• _EXERCISE OBJECTIVE_: Across the entries below, how many lines include "Światło"? Give the number and nothing else.

EXERCISE INPUTS: Begin

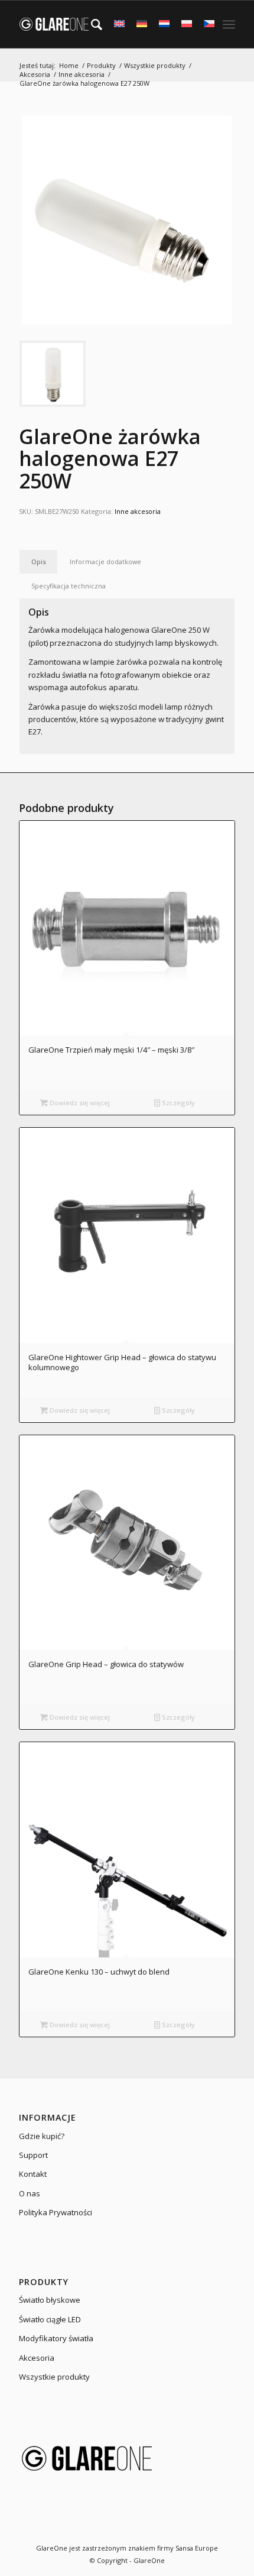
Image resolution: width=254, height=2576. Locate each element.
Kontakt (33, 2174)
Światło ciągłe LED (50, 2319)
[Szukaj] (90, 24)
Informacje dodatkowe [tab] (105, 561)
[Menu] (229, 24)
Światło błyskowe (49, 2300)
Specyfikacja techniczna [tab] (68, 585)
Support (33, 2155)
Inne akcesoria (138, 511)
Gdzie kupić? (41, 2136)
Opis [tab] (38, 561)
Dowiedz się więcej (79, 1102)
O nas (29, 2193)
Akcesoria (36, 2357)
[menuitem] (90, 24)
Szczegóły (177, 1102)
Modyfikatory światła (56, 2338)
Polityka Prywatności (55, 2212)
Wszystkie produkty (54, 2376)
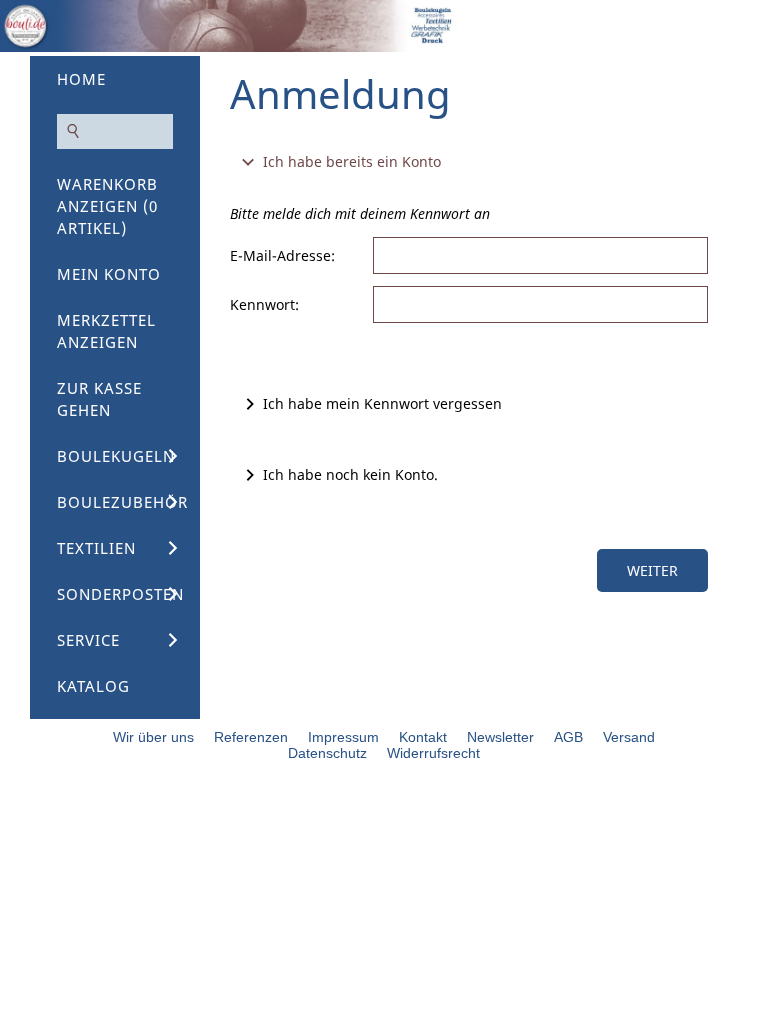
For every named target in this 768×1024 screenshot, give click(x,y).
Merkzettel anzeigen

EXERCISE INPUTS: End

• _OUTPUT OF THE EXERCISE_: 2